Prompt 1: Copy the records from the line with "Open the Processed date picker calendar icon" through the end of the records, keeping each line unchanged.
** Start Document excerpt **
Business

Are You Prepared for the EU's New Data Protection Regulation?

Cloud Service Providers Would Feel the Impact

One of the new provisions most likely to affect non-European businesses attempting to do business in the E.U., or European businesses seeking to use non-European cloud service providers, revolves around data transfer to non-E.U. countries. The extant data protection laws already prohibit data transfers to countries outside the E.U. that don't have data protection laws of the same strength as the E.U.'s laws-the U.S., for instance--unless specific compliance steps have been taken.

"Prospective E.U. customers of SaaS services face significant legal hurdles if they wish to make use of third-party vendor software that runs through a Web browser and involves the hosting of the customer's data-including personal data-outside Europe," Graham Hann and Sally Annereau of Taylor Wessing wrote in a white paper commissioned by VMware and Ospero. They noted that the hurdles include security rules for diligence and oversight of outsourced processing, rules restricting exports of personal data outside of the E.U. and threats from overseas regulator 'long arm' requests for personal data.
** End Document excerpt **
** Start Stored rows **
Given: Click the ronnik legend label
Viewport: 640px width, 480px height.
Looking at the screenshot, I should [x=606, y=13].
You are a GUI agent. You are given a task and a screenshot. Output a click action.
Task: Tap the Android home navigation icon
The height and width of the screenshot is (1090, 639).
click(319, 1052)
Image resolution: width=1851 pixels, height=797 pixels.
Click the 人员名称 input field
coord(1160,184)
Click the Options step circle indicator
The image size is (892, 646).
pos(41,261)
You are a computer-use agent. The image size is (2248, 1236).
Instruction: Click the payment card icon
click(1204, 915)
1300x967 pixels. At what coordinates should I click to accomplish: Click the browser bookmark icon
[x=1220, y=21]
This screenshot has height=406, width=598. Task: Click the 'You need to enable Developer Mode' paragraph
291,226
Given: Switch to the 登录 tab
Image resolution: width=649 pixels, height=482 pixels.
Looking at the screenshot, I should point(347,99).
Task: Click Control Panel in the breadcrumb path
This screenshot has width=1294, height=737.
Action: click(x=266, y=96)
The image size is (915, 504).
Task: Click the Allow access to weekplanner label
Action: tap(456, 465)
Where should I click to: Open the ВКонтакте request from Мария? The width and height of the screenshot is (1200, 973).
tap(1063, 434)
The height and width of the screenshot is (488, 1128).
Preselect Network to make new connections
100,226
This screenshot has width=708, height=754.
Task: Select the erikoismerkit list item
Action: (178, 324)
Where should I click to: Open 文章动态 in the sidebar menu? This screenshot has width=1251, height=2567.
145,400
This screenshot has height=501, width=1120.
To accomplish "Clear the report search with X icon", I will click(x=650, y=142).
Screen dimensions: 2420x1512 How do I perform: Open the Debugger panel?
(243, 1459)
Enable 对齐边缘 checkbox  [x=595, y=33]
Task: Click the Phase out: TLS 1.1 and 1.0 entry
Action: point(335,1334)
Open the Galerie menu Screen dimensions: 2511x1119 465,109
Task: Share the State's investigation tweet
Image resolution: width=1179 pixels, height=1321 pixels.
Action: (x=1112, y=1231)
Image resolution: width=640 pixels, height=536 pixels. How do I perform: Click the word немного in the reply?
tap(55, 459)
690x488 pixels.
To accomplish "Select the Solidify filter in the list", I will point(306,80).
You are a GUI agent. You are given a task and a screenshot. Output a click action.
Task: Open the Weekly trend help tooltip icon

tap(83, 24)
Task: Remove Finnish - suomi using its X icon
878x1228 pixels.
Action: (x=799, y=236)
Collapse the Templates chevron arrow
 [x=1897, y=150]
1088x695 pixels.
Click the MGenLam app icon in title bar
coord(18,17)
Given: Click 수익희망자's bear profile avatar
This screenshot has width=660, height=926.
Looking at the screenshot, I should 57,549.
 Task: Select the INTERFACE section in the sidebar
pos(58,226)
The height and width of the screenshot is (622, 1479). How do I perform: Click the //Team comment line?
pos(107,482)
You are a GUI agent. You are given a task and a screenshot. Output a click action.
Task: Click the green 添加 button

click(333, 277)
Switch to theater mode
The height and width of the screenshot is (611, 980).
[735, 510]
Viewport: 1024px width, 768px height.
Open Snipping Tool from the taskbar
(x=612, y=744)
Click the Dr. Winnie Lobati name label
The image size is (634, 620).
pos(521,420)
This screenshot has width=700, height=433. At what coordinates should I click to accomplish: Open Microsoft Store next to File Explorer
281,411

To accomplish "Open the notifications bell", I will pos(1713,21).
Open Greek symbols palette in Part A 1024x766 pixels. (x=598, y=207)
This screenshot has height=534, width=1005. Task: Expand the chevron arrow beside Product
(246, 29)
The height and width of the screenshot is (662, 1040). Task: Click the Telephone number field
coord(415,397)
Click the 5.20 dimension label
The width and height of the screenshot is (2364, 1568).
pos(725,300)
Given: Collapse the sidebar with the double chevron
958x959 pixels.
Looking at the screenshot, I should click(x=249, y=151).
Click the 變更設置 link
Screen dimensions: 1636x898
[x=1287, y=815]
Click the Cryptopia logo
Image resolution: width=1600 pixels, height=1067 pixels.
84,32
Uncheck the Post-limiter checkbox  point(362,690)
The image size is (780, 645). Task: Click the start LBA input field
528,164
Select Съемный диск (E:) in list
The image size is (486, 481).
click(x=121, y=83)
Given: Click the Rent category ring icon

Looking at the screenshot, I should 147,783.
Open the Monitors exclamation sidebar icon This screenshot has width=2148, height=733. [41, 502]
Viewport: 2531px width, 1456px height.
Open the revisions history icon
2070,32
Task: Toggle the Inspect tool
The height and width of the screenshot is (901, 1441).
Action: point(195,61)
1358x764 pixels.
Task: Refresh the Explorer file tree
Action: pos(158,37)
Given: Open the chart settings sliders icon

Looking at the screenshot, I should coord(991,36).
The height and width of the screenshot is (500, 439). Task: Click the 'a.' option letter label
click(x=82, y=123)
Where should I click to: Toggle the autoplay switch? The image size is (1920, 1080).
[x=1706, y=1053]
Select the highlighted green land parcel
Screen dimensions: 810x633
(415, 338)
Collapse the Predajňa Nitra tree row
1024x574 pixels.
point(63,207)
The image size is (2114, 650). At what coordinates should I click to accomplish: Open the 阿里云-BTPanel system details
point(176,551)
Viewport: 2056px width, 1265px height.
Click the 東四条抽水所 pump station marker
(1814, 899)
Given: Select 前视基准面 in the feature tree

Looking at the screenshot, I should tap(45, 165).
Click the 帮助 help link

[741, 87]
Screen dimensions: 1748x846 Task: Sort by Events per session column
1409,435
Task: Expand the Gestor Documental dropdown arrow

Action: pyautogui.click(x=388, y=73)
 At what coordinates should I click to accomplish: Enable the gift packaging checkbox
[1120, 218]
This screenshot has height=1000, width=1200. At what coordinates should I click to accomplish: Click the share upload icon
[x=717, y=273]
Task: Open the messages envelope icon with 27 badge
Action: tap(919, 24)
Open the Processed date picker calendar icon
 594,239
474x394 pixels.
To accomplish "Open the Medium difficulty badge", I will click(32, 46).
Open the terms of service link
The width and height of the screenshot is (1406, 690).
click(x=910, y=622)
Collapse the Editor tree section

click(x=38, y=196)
** End Stored rows **
Prompt 2: In the article on the EU's new data protection regulation, condense the paragraph beginning "One of the new provisions" into a shorter version that keeps its main facts.

Exercise answer 1:
Open the Processed date picker calendar icon
 594,239
474x394 pixels.
To accomplish "Open the Medium difficulty badge", I will click(32, 46).
Open the terms of service link
The width and height of the screenshot is (1406, 690).
click(x=910, y=622)
Collapse the Editor tree section

click(x=38, y=196)

Exercise answer 2: A key new provision concerns data transfers to non-E.U. countries. It is likely to affect non-European businesses operating in the E.U. and European businesses using non-European cloud service providers. Existing law already bans transfers to countries without equally strong data protection laws, such as the U.S., unless specific compliance steps have been taken.